Learning objectives
After this class, you should be able to:
- Define the set cover problem.
- Describe the greedy algorithm (AA: Algorithm 2.2) for it, prove that it yields a feasible solution, and derive an approximation factor for it.
- Show that the approximation factor derived above is tight.
- Given an instance of the set cover problem, show steps in the execution of the greedy algorithm mentioned above.
- Develop greedy approximation algorithms for similar problems, derive bounds on the optimal solution, give examples to show that these bounds are tight, and derive approximation factors.
Reading assignment
- CLR: Section 35.3; AA: Chapter 2, up to (and including) section 2.1.
- AA: Chapter 8, up to (and including) sec 8.1.
Exercises and review questions
- Questions on current lecture's material
- AA: Exercise 2.1: Given an undirected graph
G = (V, E), the cardinality maximum cut problem asks for a partition of V into sets A and B so that the number of edges running between these sets is maximized. Consider the following greedy algorithm for this problem. (Here, v1 and v2 are arbitrary vertices in G, and for any proper subset A of V, d(v, A) denotes the number of edges running between vertex v and set A.
Algorithm 2.13
-
A := {v1}; B := {v2}
-
For v in V - {v1, v2} do
-
if d(v, A) > d(v, B) then B := B U {v}
-
else A := A U {v}
-
Output A and B
Show that this is a factor 1/2 approximation algorithm. What is the upper bound on OPT that you are using?
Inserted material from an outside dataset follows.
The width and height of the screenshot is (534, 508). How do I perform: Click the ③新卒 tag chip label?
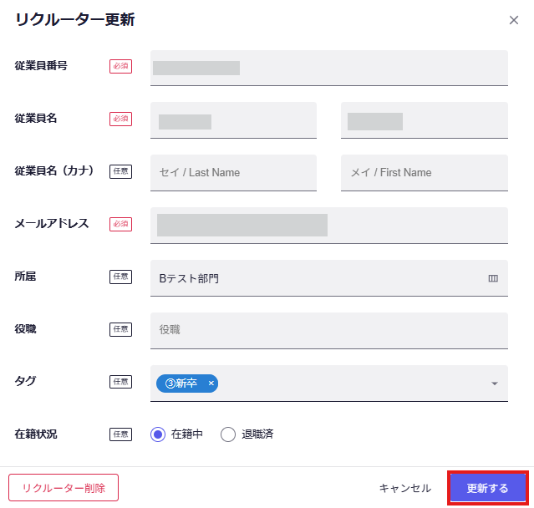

- Show that cardinality vertex cover can be reduced to
2SC. 2SC denotes the restriction of set cover to instances having f = 2.
- Questions on next lecture's material
- Give an example of the Knapsack problem, and also give some feasible solutions and an optimal solution for this example.
- Define a fully polynomial time approximation scheme.
Last modified: 7 Jun 2004